• **Job**
Return the lines from the one containing "Given: Click the Excel export icon in popup" through the one containing "Click the search", unchanged.

--- start of The input ---

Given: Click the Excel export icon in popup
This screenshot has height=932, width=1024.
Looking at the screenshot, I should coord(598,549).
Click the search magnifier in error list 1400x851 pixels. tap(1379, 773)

--- end of The input ---
--- start of The input ---

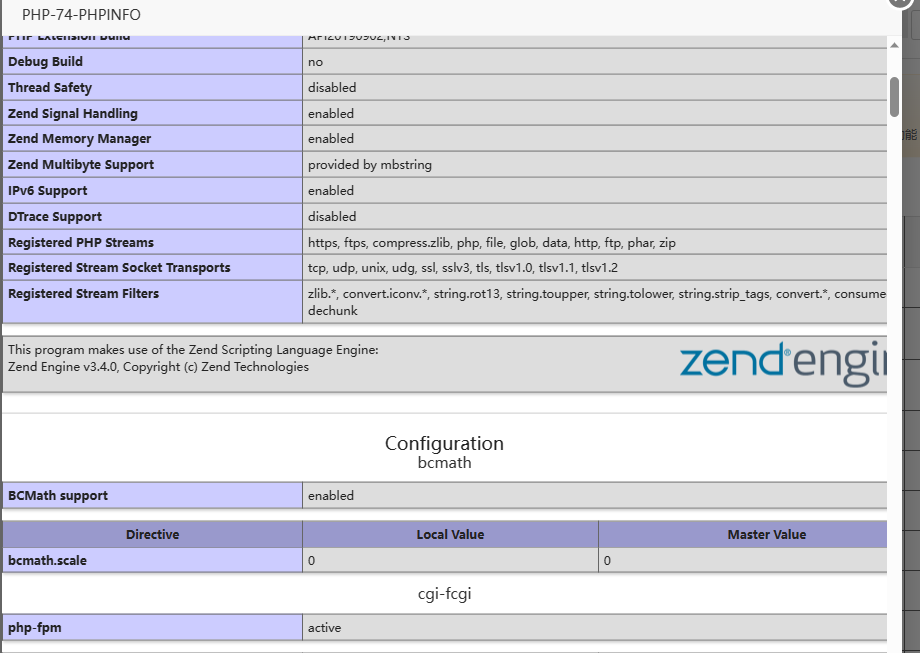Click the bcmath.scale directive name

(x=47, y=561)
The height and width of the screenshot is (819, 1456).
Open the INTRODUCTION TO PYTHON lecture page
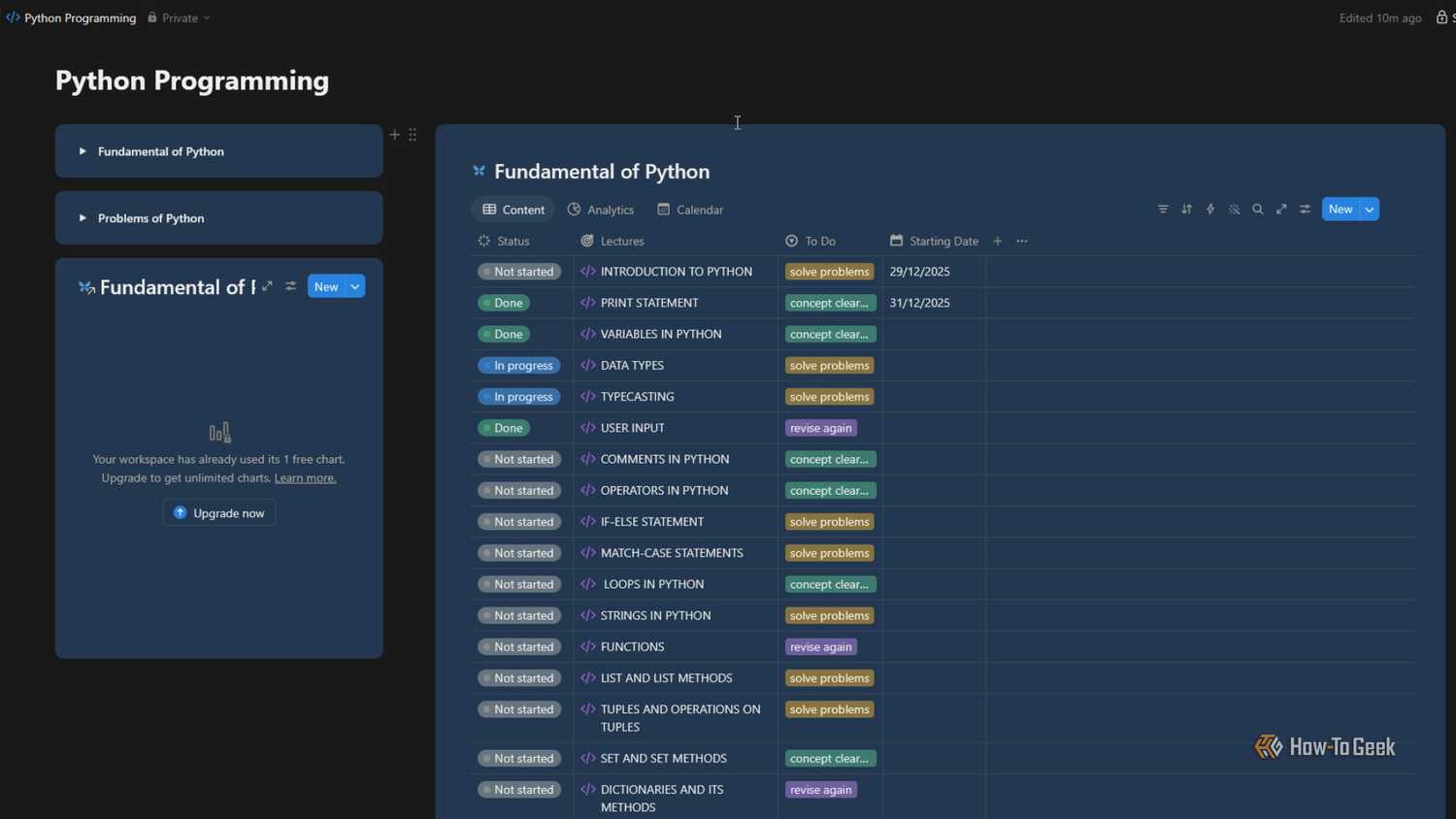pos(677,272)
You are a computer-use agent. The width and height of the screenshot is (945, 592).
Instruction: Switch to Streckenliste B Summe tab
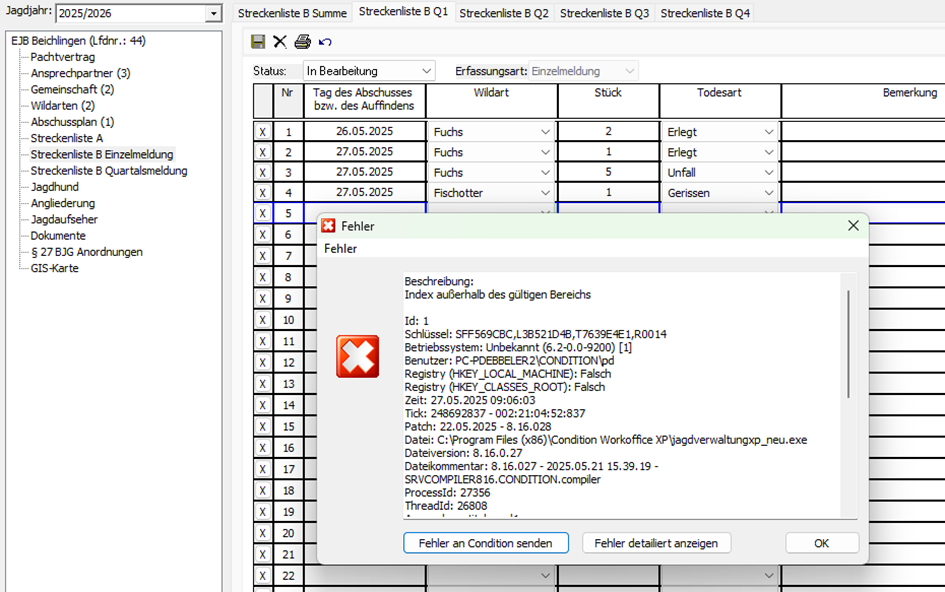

--- end of The input ---

• **Solved problem**
Given: Click the Excel export icon in popup
This screenshot has height=932, width=1024.
Looking at the screenshot, I should coord(598,549).
Click the search magnifier in error list 1400x851 pixels. tap(1379, 773)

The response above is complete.